--- ПРЕДОСТАВЛЕННЫЕ МАТЕРИАЛЫ ---

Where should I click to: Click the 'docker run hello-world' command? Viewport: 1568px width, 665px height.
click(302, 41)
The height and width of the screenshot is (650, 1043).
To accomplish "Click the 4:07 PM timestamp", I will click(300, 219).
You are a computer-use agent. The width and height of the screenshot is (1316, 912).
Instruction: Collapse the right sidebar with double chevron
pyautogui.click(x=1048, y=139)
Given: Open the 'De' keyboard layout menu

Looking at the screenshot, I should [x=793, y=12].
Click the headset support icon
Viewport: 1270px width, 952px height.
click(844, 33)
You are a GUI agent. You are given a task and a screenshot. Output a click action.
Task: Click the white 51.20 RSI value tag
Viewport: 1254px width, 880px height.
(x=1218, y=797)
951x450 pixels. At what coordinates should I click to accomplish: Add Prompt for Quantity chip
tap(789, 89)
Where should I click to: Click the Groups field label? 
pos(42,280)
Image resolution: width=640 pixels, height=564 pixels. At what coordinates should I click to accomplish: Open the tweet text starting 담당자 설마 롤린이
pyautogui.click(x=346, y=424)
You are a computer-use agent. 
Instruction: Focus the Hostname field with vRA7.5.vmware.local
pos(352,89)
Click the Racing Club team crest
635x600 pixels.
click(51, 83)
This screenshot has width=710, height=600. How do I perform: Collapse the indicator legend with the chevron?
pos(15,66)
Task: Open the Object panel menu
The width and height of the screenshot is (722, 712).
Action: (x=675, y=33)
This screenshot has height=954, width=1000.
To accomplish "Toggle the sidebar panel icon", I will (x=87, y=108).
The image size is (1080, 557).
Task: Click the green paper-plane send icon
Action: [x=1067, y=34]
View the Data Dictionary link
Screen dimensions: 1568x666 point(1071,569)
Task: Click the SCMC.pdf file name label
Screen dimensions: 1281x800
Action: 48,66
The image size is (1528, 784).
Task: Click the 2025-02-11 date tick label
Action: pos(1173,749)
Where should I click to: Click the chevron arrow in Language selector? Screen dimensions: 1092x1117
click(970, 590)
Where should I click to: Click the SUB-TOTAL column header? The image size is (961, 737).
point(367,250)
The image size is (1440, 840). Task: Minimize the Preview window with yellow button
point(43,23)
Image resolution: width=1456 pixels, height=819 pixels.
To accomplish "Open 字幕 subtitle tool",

---

ЗАДАНИЕ К ВЫПОЛНЕНИЮ:
Выпишите из записей каждую строку, в которой встречается слово или фрагмент «what». Регистр букв учитывается.

ПОЛНЫЙ РЕЗУЛЬТАТ:
951x450 pixels. At what coordinates should I click to accomplish: Add Prompt for Quantity chip
Image resolution: width=640 pixels, height=564 pixels. At what coordinates should I click to accomplish: Open the tweet text starting 담당자 설마 롤린이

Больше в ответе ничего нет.